◆ Task prompt: Would you restate, exactly as they appear, the lines from the one containing "Task: Select the 推奨 sub-tab" through the end of the data below?

◆ Source data:
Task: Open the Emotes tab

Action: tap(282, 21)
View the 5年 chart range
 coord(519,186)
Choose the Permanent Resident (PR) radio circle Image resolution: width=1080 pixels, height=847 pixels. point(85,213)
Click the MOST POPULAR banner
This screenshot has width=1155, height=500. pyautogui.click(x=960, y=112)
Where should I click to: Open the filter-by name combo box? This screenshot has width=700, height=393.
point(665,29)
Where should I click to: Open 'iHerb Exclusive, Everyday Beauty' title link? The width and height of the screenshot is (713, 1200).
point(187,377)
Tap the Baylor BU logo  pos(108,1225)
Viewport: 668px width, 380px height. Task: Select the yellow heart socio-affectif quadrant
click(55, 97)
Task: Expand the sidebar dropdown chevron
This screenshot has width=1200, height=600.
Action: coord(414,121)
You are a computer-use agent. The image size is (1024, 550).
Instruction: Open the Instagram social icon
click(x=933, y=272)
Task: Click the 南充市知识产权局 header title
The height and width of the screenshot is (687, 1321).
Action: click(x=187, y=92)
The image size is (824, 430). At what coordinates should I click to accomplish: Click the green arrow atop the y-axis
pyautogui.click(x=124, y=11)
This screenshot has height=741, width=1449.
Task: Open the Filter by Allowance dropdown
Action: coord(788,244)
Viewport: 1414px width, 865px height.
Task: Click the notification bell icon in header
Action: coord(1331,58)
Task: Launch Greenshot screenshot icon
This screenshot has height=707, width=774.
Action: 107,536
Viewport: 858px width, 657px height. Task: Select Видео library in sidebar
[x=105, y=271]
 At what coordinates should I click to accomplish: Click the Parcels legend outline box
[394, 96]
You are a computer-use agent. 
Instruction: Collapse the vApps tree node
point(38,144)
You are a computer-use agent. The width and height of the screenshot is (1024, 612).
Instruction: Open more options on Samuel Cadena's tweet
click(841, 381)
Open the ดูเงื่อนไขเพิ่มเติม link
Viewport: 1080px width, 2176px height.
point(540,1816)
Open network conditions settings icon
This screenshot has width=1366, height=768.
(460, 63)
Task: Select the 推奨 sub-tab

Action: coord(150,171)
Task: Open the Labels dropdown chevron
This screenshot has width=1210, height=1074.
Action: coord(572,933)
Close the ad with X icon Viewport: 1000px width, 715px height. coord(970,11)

◆ Your response:
Task: Select the 推奨 sub-tab

Action: coord(150,171)
Task: Open the Labels dropdown chevron
This screenshot has width=1210, height=1074.
Action: coord(572,933)
Close the ad with X icon Viewport: 1000px width, 715px height. coord(970,11)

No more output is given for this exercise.